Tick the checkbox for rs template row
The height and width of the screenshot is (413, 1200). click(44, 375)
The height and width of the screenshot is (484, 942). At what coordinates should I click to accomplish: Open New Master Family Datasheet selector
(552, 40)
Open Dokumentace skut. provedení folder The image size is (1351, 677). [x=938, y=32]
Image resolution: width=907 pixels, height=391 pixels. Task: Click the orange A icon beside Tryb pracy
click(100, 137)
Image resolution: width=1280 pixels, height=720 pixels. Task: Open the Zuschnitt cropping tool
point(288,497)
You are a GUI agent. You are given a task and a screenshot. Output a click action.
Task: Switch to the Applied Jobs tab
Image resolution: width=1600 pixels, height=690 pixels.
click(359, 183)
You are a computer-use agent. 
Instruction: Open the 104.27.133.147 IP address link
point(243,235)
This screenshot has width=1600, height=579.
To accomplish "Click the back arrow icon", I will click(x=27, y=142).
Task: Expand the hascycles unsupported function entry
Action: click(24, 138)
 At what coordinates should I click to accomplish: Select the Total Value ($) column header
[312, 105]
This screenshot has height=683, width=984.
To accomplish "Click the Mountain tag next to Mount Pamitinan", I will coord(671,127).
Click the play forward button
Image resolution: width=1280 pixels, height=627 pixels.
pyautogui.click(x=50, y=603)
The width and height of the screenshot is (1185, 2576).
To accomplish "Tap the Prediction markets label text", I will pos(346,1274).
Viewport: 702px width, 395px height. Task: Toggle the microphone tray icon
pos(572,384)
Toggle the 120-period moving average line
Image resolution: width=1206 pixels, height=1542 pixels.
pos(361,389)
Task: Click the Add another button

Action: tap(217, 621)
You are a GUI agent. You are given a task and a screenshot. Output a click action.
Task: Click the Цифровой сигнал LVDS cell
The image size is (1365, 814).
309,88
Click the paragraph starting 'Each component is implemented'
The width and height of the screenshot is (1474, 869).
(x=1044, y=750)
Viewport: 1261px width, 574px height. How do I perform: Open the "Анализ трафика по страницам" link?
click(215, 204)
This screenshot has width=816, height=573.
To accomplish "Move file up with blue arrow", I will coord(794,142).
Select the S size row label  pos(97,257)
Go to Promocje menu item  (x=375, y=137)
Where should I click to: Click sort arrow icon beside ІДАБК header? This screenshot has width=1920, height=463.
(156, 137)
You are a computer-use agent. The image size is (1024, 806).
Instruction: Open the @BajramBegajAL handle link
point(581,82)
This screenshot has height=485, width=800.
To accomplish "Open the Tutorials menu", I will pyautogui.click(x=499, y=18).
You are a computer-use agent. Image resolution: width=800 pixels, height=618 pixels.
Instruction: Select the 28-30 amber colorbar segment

» WHAT THE EXERCISE ASKS: Line by line, write out the records above exactly.

» FINISHED EXERCISE:
Tick the checkbox for rs template row
The height and width of the screenshot is (413, 1200). click(44, 375)
The height and width of the screenshot is (484, 942). At what coordinates should I click to accomplish: Open New Master Family Datasheet selector
(552, 40)
Open Dokumentace skut. provedení folder The image size is (1351, 677). [x=938, y=32]
Image resolution: width=907 pixels, height=391 pixels. Task: Click the orange A icon beside Tryb pracy
click(100, 137)
Image resolution: width=1280 pixels, height=720 pixels. Task: Open the Zuschnitt cropping tool
point(288,497)
You are a GUI agent. You are given a task and a screenshot. Output a click action.
Task: Switch to the Applied Jobs tab
Image resolution: width=1600 pixels, height=690 pixels.
click(359, 183)
You are a computer-use agent. 
Instruction: Open the 104.27.133.147 IP address link
point(243,235)
This screenshot has width=1600, height=579.
To accomplish "Click the back arrow icon", I will click(x=27, y=142).
Task: Expand the hascycles unsupported function entry
Action: click(24, 138)
 At what coordinates should I click to accomplish: Select the Total Value ($) column header
[312, 105]
This screenshot has height=683, width=984.
To accomplish "Click the Mountain tag next to Mount Pamitinan", I will coord(671,127).
Click the play forward button
Image resolution: width=1280 pixels, height=627 pixels.
pyautogui.click(x=50, y=603)
The width and height of the screenshot is (1185, 2576).
To accomplish "Tap the Prediction markets label text", I will pos(346,1274).
Viewport: 702px width, 395px height. Task: Toggle the microphone tray icon
pos(572,384)
Toggle the 120-period moving average line
Image resolution: width=1206 pixels, height=1542 pixels.
pos(361,389)
Task: Click the Add another button

Action: tap(217, 621)
You are a GUI agent. You are given a task and a screenshot. Output a click action.
Task: Click the Цифровой сигнал LVDS cell
The image size is (1365, 814).
309,88
Click the paragraph starting 'Each component is implemented'
The width and height of the screenshot is (1474, 869).
(x=1044, y=750)
Viewport: 1261px width, 574px height. How do I perform: Open the "Анализ трафика по страницам" link?
click(215, 204)
This screenshot has width=816, height=573.
To accomplish "Move file up with blue arrow", I will coord(794,142).
Select the S size row label  pos(97,257)
Go to Promocje menu item  (x=375, y=137)
Where should I click to: Click sort arrow icon beside ІДАБК header? This screenshot has width=1920, height=463.
(156, 137)
You are a computer-use agent. The image size is (1024, 806).
Instruction: Open the @BajramBegajAL handle link
point(581,82)
This screenshot has height=485, width=800.
To accomplish "Open the Tutorials menu", I will pyautogui.click(x=499, y=18).
You are a computer-use agent. Image resolution: width=800 pixels, height=618 pixels.
Instruction: Select the 28-30 amber colorbar segment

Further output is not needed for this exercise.